Las mesas a nuestro alrededor se habían quedado completamente quietas y en silencio.
Mi silencio solo lo incitaba más. Sin previo aviso, levantó el contenedor de botas y lo volteó, haciendo que docenas de botas se esparcieran a lo largo de la mesa con un terrible estruendo. Ahora todos en la Fábrica estaban mirando. Todos me veían, expuesta a la luz.
—¡Mal, mal, mal, mal, mal! —canturreó, golpeando las botas. Pero no lo estaban. Eran perfectas. Solo eran botas, pero sabía en qué pies se deslizarían. Sabía mejor que arruinarlo—. ¿Eres tan sorda como tonta, Green?

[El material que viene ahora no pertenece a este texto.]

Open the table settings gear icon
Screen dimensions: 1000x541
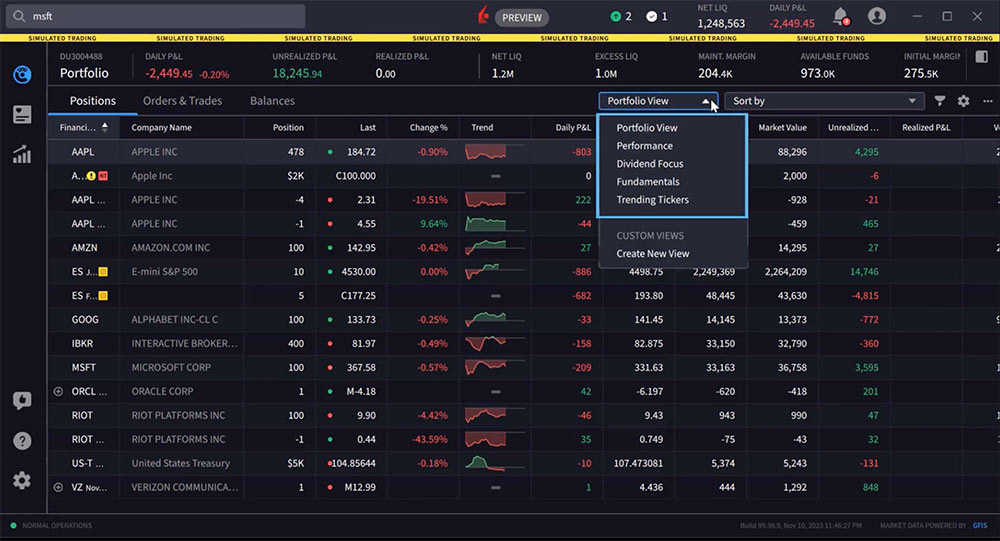[963, 101]
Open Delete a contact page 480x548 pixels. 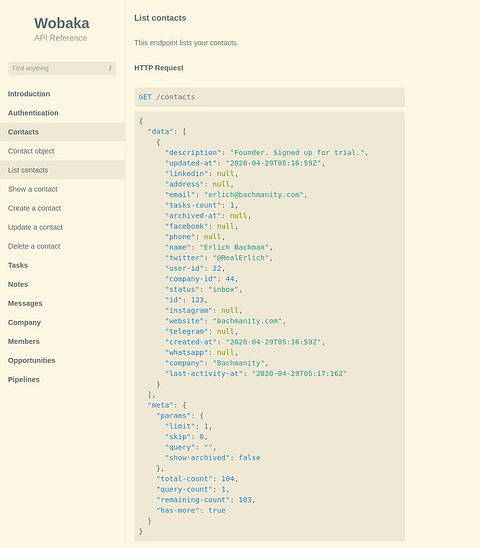(x=34, y=246)
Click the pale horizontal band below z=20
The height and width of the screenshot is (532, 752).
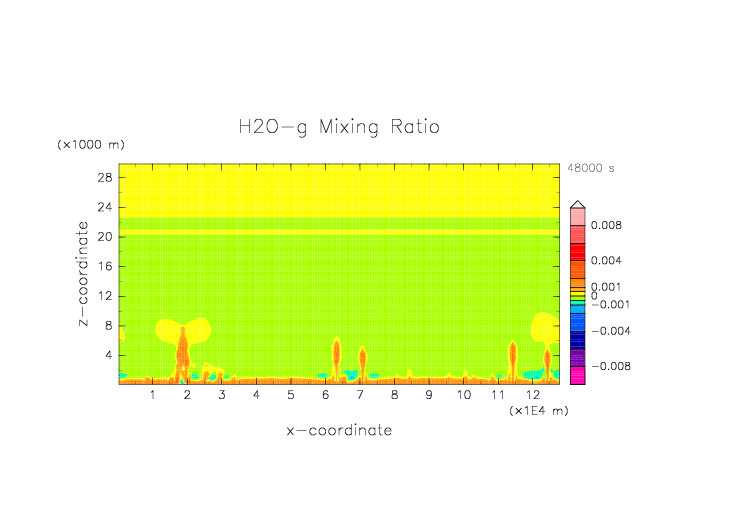340,234
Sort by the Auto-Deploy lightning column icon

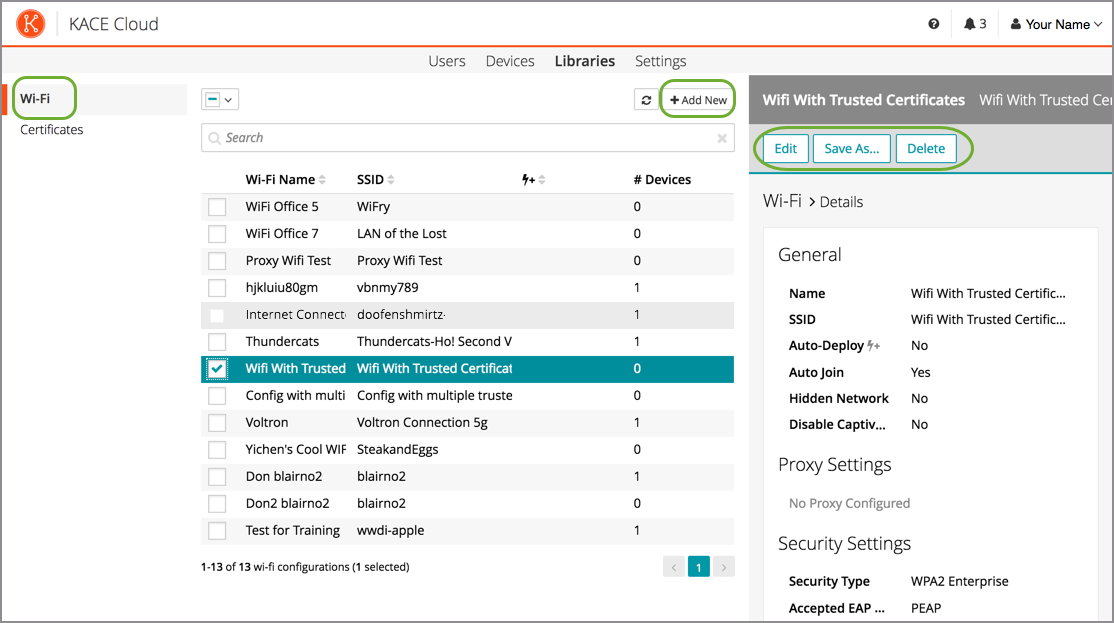533,180
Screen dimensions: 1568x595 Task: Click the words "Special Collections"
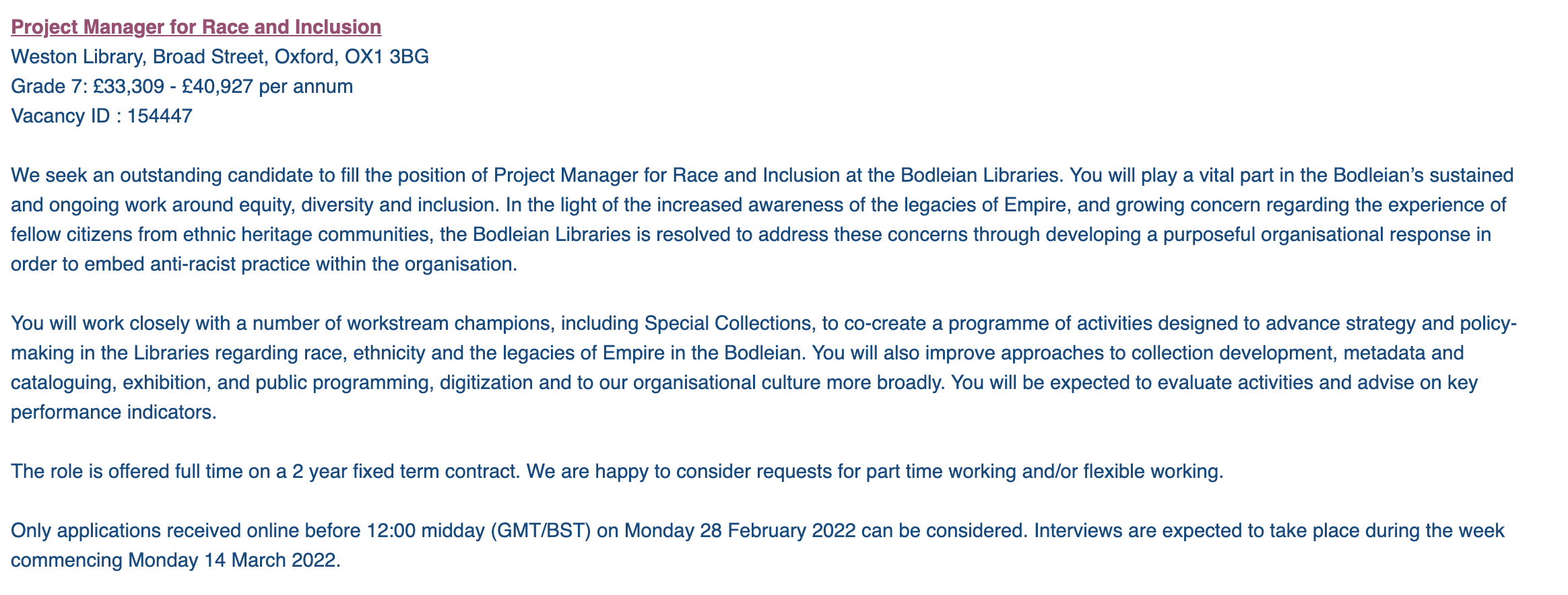click(x=727, y=323)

Y entonces, clara como el día, baja como el trueno, escuché a Sam decir:
—Ese era mi contenedor.
Y todo lo que pude pensar fue No. Oh no.
Sentí al PSF moverse detrás de mí, retroceder sorprendido. Siempre actuaban así, sorprendidos de que recordáramos cómo usar las palabras, y usarlas contra ellos.
—¿Qué dijiste? —ladró.
Pude ver el insulto subiendo a sus labios. Lo estaba rodando en su lengua como un caramelo duro de limón.
—Me escuchaste. ¿O inhalar ese pulidor mató las pocas células cerebrales que te quedaban?

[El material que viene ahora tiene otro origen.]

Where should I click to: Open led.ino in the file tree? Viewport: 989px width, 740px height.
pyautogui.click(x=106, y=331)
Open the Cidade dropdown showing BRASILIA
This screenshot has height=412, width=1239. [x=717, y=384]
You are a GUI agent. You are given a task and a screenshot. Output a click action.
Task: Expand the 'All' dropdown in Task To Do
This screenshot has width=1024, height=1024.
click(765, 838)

Sabía lo que quería cuando me miró. Sabía lo que estaba esperando. Era exactamente lo que ella me acababa de dar: respaldo.
Retrocedí un paso, cruzando mis brazos sobre mi estómago. No lo hagas, me dije. No lo hagas. Ella puede manejarlo. Sam no tenía nada que ocultar, y era valiente, pero cada vez que hacía esto, cada vez que se defendía por mí y yo me encogía de miedo, sentía que la traicionaba. Una vez más, mi voz estaba encerrada detrás de capas de precaución y miedo. Si miraran mi expediente, si vieran los espacios en blanco allí y comenzaran a llenarlos, ningún castigo que le dieran a Sam se compararía con el que me darían a mí.
Eso era lo que me decía, al menos.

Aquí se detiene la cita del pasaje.